(DOCUMENT PASSAGE):
= = = = =
That's the thing. I don't even want to use an app to log in. There's no reason it can't be a full browser experience.


Every year filling my taxes reminds me how lobbyists representing firms like Intuit (TurboTax) have gone out of their way to make tax filing a free service of the IRS. I don’t know why we allow this to continue in the US.


>I don’t know why we allow this to continue in the US.

It makes me wonder who "we" are in terms of controlling policy and direction in the country. It also makes me wonder what the motives are of the "we" if it's really inclusive of your typical voter and not a small subset of self-interested parties, many of which may not even be people.


Call me crazy but I think it's a bad idea to do your taxes this early. I've gotten so many amended forms over the years that eat up so much time filing amended returns that I wait until the last minute now.


Flip side is identity thieves do your taxes early for you and get your refund.


Now that I think about it that’s probably what a phone call I recently received because I “signed up for increased life insurance” was all about.

Dude insisted I was the one who initiated the contact and probably expected me to give personal information to correct the “mistake” or, at the very least, to figure out who is plotting my death.

Guess I’m getting old enough that the scammers think I’m an easy mark.


It is so easy to avoid this by simply opting in to the IP PIN (identity protection) from IRS, then no one else can successfully file a return under your name.


Happened to me. Then a few years later they used my kid’s ssn. So now we all have pins.


This is probably not quite the right time of year for this post. I see:

Fillable Forms is closed for the year

November 17 was the last day to access accounts, make changes, print or resubmit a rejected return. After November 17, 2022, you will not have access to your Free File Fillable Forms account and your 2021 federal tax return.

I would suspect that it will open in this next month or so. Does anybody use free file (https://www.irs.gov/filing/free-file-do-your-federal-taxes-f...)? If so, what do they think of it? Why is it better than just sending postal mail (which one has always been able to file for free)? From a security point of view, is it better to send postal mail or have to worry about hackers and filing over the net?

Also, note that there is open source software that might work for some people (depends on state and forms needed)? I found:

https://opentaxsolver.sourceforge.net/

Is there other opensource software?


Why do I even have to do anything? Just take it from my paycheck directly


The IRS is not actually a godly being that has omniscient knowledge of every transaction that ever goes on and in the future.

How is the IRS supposed to figure out how much money to take away from your W2 when you could get a billion dollar windfall at the end of the year and massively change tax bracket?


> The IRS is not actually a godly being that has omniscient knowledge of every transaction that ever goes on and in the future.

For the majority of people they have complete knowledge of everything you are going to report. If you don't believe this its easy to test: file your taxes with omissions and see how quickly they contact you to let you know you messed up.
= = = = =
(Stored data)
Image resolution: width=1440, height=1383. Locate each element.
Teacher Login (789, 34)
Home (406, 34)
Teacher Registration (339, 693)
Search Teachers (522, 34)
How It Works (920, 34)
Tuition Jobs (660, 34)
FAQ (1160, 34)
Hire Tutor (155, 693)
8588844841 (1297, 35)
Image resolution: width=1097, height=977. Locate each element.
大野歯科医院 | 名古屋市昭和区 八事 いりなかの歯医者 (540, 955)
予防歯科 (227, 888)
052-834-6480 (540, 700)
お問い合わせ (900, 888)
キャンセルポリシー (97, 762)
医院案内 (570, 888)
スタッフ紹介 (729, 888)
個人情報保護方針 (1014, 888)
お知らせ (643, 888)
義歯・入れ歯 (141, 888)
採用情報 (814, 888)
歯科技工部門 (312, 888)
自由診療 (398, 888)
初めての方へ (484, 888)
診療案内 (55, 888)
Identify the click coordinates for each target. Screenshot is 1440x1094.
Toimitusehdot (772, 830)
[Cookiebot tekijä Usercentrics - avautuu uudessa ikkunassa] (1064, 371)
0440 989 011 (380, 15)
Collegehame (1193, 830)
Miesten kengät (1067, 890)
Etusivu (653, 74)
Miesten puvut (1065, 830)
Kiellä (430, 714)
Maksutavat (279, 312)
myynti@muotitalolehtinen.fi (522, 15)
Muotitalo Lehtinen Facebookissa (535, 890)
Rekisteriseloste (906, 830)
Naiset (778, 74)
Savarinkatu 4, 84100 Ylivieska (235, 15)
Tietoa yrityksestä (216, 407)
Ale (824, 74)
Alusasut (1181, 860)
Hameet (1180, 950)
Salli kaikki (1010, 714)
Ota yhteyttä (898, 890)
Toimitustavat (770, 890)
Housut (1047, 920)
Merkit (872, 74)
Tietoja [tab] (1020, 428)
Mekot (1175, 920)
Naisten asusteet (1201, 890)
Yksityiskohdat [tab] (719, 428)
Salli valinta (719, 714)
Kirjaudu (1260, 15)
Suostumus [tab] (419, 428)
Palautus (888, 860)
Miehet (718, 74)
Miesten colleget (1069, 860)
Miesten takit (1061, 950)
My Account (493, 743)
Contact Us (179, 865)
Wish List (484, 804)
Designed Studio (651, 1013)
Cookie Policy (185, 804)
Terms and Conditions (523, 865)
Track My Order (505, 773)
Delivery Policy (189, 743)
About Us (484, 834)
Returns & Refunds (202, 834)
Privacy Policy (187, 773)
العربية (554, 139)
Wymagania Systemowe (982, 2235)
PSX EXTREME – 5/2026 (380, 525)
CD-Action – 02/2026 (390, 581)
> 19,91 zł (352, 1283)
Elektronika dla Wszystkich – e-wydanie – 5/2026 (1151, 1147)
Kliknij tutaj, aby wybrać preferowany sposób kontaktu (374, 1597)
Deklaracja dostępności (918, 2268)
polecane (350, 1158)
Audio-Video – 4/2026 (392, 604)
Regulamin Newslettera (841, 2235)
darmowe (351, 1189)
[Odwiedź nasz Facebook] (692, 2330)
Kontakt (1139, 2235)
= = = = =
(WORK INSTRUCTIONS):
**1.** Reproduce the tax filing discussion starting at the words "Call me crazy" and stopping after "plotting my death.".
**2.** Proceed with the tax filing discussion from the point where it stops.
The listing was taken from a separate source.

(YOUR WRITTEN ANSWERS):
**1.**
Call me crazy but I think it's a bad idea to do your taxes this early. I've gotten so many amended forms over the years that eat up so much time filing amended returns that I wait until the last minute now.


Flip side is identity thieves do your taxes early for you and get your refund.


Now that I think about it that’s probably what a phone call I recently received because I “signed up for increased life insurance” was all about.

Dude insisted I was the one who initiated the contact and probably expected me to give personal information to correct the “mistake” or, at the very least, to figure out who is plotting my death.

**2.**
There should absolutely be an option where you just tell the IRS to figure it out based on electronic reports that are already being reported to them from your employer's payroll system and other sources and have it just show you a summary that you checkmark (or override if you're one of the minority that has an exceptional case).

This is basically what things like TurboTax do for most people, most users rarely enter much of anything, the data is pulled from databases that have the same data that was already forwarded to the IRS. But of course there's a fairly substantial price for this 'convenience' when it should be built into the federal tax system and free for everyone to use as it is in some other countries.

What's stopping this from being the norm isn't the small percentage of exceptional cases but rather lobbying from Intuit, etc.


By following the model that Spain and other countries follow: take the information they know (which is basically everything since anything meaningful is reported), calculate it, send you what they think you owe, and you either pay it as is or you file taxes manually.


If you have a standard 1 job W2, that is... literally what already happens, except even with less steps, since they already took the money out of my paycheck.

The 1 job W2 literally takes 15 minutes to fill out if so, and it is pretty much signing off that you didn't make a million dollars on the side that the IRS doesn't know about.


Except in the US you still have to file your taxes. They might be the simplest to do, but you still have to. Which typically means people end up using turbotax etc, and paying for the product.

Spain's equivalent is basically 'we know you have a kid and this income so here you so. just sign on the dotted line'


In the US you do not need to file if you are confident you don’t owe the IRS money, or if they owe you money and you don’t want the hassle to get it back. If you are able to setup withholdings to exactly match what you owe there is no reason to file. I have skipped filing a few times.


You are still supposed to file if you make over a certain (low) amount of money.


The US federal government (and particularly the IRS) doesn't know what kids you do or don't have.

Millions of American kids vanished when the IRS decided that to claim a kid you must provide a valid SSN. [1]

https://www.snopes.com/fact-check/declaration-of-non-depende....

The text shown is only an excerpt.